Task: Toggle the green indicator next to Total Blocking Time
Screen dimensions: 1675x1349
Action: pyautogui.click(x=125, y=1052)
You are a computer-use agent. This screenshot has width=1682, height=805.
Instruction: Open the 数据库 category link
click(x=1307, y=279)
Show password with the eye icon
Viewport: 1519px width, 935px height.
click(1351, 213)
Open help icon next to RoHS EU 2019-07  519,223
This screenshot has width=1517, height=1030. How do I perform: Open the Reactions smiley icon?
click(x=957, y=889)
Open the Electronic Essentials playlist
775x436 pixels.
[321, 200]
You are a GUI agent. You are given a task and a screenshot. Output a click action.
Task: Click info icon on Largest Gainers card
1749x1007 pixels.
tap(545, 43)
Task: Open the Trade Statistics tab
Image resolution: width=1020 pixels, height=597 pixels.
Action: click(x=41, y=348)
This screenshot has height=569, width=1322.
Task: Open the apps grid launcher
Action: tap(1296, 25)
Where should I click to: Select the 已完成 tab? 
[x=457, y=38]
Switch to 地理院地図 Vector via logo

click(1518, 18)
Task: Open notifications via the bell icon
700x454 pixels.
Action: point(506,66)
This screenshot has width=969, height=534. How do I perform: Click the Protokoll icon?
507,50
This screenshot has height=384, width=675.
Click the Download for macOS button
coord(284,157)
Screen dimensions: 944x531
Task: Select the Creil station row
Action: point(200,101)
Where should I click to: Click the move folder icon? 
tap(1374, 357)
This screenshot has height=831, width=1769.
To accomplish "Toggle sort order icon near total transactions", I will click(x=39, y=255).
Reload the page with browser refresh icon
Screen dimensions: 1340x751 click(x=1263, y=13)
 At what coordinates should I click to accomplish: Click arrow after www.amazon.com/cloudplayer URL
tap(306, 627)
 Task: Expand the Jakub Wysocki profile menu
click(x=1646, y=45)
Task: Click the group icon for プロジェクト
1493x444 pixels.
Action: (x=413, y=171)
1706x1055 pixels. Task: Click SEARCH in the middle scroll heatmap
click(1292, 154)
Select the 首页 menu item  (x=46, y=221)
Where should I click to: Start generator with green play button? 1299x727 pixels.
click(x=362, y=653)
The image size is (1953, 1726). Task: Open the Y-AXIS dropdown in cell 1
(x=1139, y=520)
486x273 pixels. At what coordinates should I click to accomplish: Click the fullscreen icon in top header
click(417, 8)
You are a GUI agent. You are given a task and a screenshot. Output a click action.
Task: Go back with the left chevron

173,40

● **What the task requires**:
Lines before the one containing "This screenshot has height=384, width=675." stay out; reproduce that line and all the lines after it, through the end of the listing, exactly.

● **Result of this task**:
This screenshot has height=384, width=675.
Click the Download for macOS button
coord(284,157)
Screen dimensions: 944x531
Task: Select the Creil station row
Action: point(200,101)
Where should I click to: Click the move folder icon? 
tap(1374, 357)
This screenshot has height=831, width=1769.
To accomplish "Toggle sort order icon near total transactions", I will click(x=39, y=255).
Reload the page with browser refresh icon
Screen dimensions: 1340x751 click(x=1263, y=13)
 At what coordinates should I click to accomplish: Click arrow after www.amazon.com/cloudplayer URL
tap(306, 627)
 Task: Expand the Jakub Wysocki profile menu
click(x=1646, y=45)
Task: Click the group icon for プロジェクト
1493x444 pixels.
Action: (x=413, y=171)
1706x1055 pixels. Task: Click SEARCH in the middle scroll heatmap
click(1292, 154)
Select the 首页 menu item  (x=46, y=221)
Where should I click to: Start generator with green play button? 1299x727 pixels.
click(x=362, y=653)
The image size is (1953, 1726). Task: Open the Y-AXIS dropdown in cell 1
(x=1139, y=520)
486x273 pixels. At what coordinates should I click to accomplish: Click the fullscreen icon in top header
click(417, 8)
You are a GUI agent. You are given a task and a screenshot. Output a click action.
Task: Go back with the left chevron

173,40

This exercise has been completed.